1½ cups pearl barley
Salt and pepper
3 tablespoons extra-virgin olive oil, plus extra for serving
2 tablespoons pomegranate molasses
½ teaspoon ground cinnamon
¼ teaspoon ground cumin
⅓ cup golden raisins
½ cup coarsely chopped cilantro
¼ cup shelled pistachios, toasted and chopped coarse
3 ounces feta cheese, cut into ½-inch cubes (¾ cup)
6 scallions, green parts only, sliced thin
½ cup pomegranate seeds

1. Bring 4 quarts water to boil in Dutch oven. Add barley and 1 tablespoon salt, return to boil, and cook until tender, 20 to 40 minutes.

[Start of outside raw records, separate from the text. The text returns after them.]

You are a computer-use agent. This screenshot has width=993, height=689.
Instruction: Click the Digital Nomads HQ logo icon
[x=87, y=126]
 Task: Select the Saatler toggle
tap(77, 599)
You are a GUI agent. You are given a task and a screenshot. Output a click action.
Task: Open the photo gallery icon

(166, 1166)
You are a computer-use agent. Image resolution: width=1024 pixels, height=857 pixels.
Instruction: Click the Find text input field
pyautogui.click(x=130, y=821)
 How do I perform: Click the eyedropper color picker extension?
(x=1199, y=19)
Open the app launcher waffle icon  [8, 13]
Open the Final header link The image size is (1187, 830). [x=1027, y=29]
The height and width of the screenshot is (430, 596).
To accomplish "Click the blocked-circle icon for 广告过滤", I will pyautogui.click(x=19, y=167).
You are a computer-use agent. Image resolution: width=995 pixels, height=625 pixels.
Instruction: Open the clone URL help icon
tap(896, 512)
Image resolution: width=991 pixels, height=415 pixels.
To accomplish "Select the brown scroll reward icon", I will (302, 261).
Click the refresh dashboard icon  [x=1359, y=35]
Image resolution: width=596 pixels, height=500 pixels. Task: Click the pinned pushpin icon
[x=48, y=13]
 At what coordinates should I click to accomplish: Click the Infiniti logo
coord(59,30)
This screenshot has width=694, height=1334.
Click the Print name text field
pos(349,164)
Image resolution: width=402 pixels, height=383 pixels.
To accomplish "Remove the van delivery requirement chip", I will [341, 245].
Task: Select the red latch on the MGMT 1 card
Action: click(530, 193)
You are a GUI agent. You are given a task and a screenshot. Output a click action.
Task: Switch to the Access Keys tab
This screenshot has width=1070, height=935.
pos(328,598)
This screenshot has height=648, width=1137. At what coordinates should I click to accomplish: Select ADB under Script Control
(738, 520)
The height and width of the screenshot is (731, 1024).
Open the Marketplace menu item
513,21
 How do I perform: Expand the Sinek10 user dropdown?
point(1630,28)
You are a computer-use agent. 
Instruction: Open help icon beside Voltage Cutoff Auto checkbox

Drain barley, spread onto rimmed baking sheet, and let cool completely, about 15 minutes.

2. Whisk oil, molasses, cinnamon, cumin, and ½ teaspoon salt together in large bowl. Add barley, raisins, cilantro, and pistachios and gently toss to combine. Season with salt and pepper to taste. Spread barley salad evenly on serving platter and arrange feta, scallions, and pomegranate seeds in separate diagonal rows on top. Drizzle with extra oil and serve
Serves 6 to 8

Mushroom Barley Soup – Horn of the Moon Cookbook


1c raw barley
6 c. boiling stock
2 tbsp oil
2 c. chopped onions
2 c. chopped or sliced carrots
1 tbsp dried dill weed
1 ½ c. sliced celery
4 c. sliced mushrooms
1 tsp. salt
pepper to taste
1 tbsp tamari

Combine barley and stock in a 4 quart soup pot. Cover and simmer until tender, about 40 minutes.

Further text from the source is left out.